A vision of himself as a lonely man adrift and without purpose, busily trying to fill his days, flashed before him. Fear flooded him. He ran down the stairs.
“Holly. Where are you?”
He sat on the sofa to collect himself. He thought of Holly and Tom again and the look that passed between them. He told himself that what he saw was the familiar intimacy between two old friends. It had to be. A flapping so
und coming from the screened porch drew him out. A bird was caught there. The glass door must have been left open and the wind slammed it shut, trapping the bird between the glass and the screen. It thrashed its body against the glass, then quieted for a moment and started again. It would kill itself. He fled through the back door and around the house and opened the screen and the bird flew out, its wings nicking the top of his head as it made its escape.
The sky darkened rapidly and the wind rustled the trees in the yard. The rain came down like sharp pins. It smelled of moss and dew and huge puddles quickly pooled in the yard. The white wings of moths seeking shelter zigzagged in the porch light. He felt something papery and thin fall on his arm and swatted it, a dead moth, withered and brown. Maybe Holly was in the garden or the basement and he had missed her.

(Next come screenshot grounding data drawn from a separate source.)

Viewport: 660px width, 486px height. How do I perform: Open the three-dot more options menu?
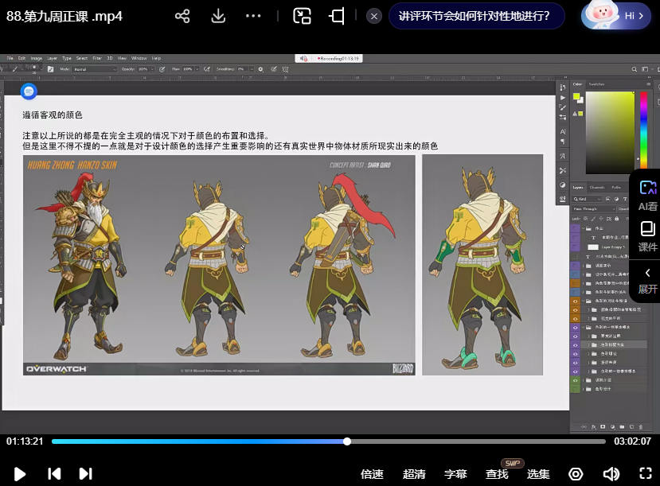[x=253, y=16]
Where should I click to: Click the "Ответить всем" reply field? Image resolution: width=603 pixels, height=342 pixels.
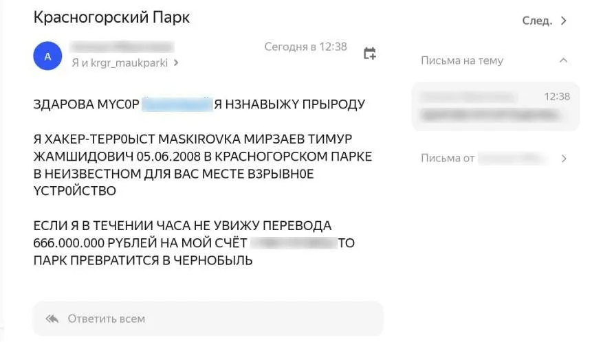click(x=208, y=319)
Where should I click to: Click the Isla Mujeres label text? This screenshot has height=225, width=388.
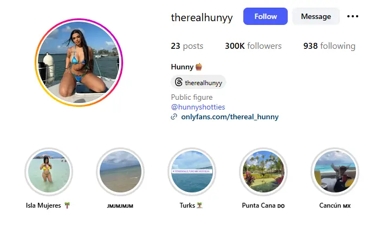tap(43, 205)
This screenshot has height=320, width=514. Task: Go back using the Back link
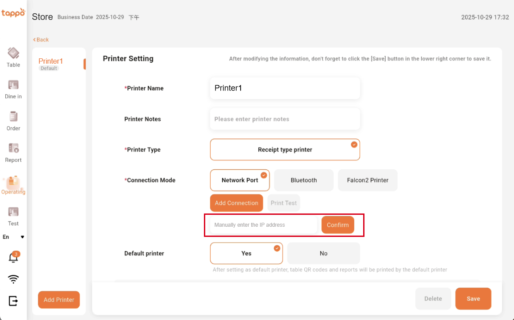coord(41,40)
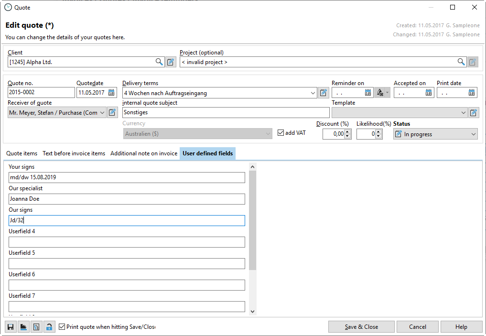Image resolution: width=486 pixels, height=336 pixels.
Task: Click the Save & Close button
Action: click(361, 327)
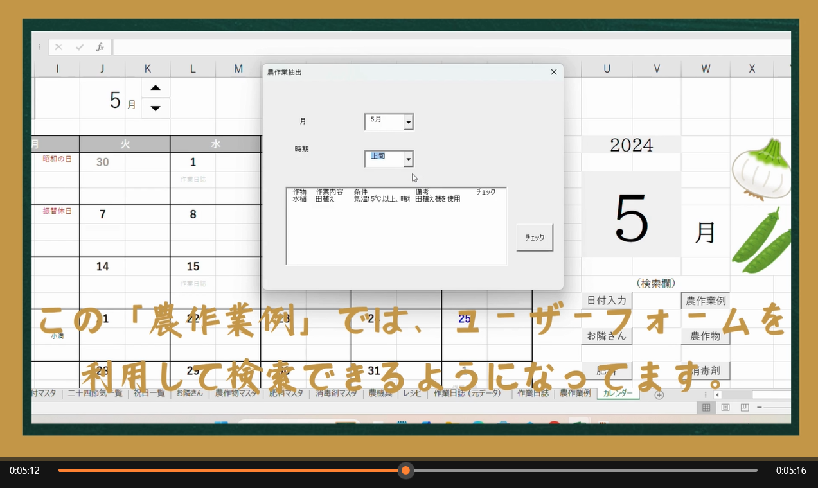This screenshot has width=818, height=488.
Task: Switch to the 農作業例 sheet tab
Action: point(575,393)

“Holly,” he called, walking around the house, his soft leather loafers sinking into the muddy earth. He pushed back a lock of thinning hair from his head. He was into the heart of his life, past the point of reinvention, a man who would have to accept who he was and what he had accomplished. But without Holly to share his life with it would be unbearable.
“Holly.”
The rain subsided to a drizzle and then burst into a sudden, angry downpour all at once, all over again. In a matter of minutes he was completely soaked. He went back inside dripping wet. The silence and stillness in the house made his blood run cold. The screen door blew open again; weightless and untethered, it banged back and forth.
“Holly,” he called again. “Holly, where are you?”
He went down to the basement. He couldn’t find her and came back up through the kitchen.
“I’m here,” she said, wearing a dripping yellow slicker, one of the kittens in her hands. “I was in the garage. I wanted to make sure the kittens were okay once the storm began. What’s wrong? You’re soaked. You look like you saw a ghost.”
She took a hand towel draped over the oven handle and handed it to him. “Look, she’s going to make it,” Holly said, holding up the black runt. She’d filled out and her coat had grown soft and full.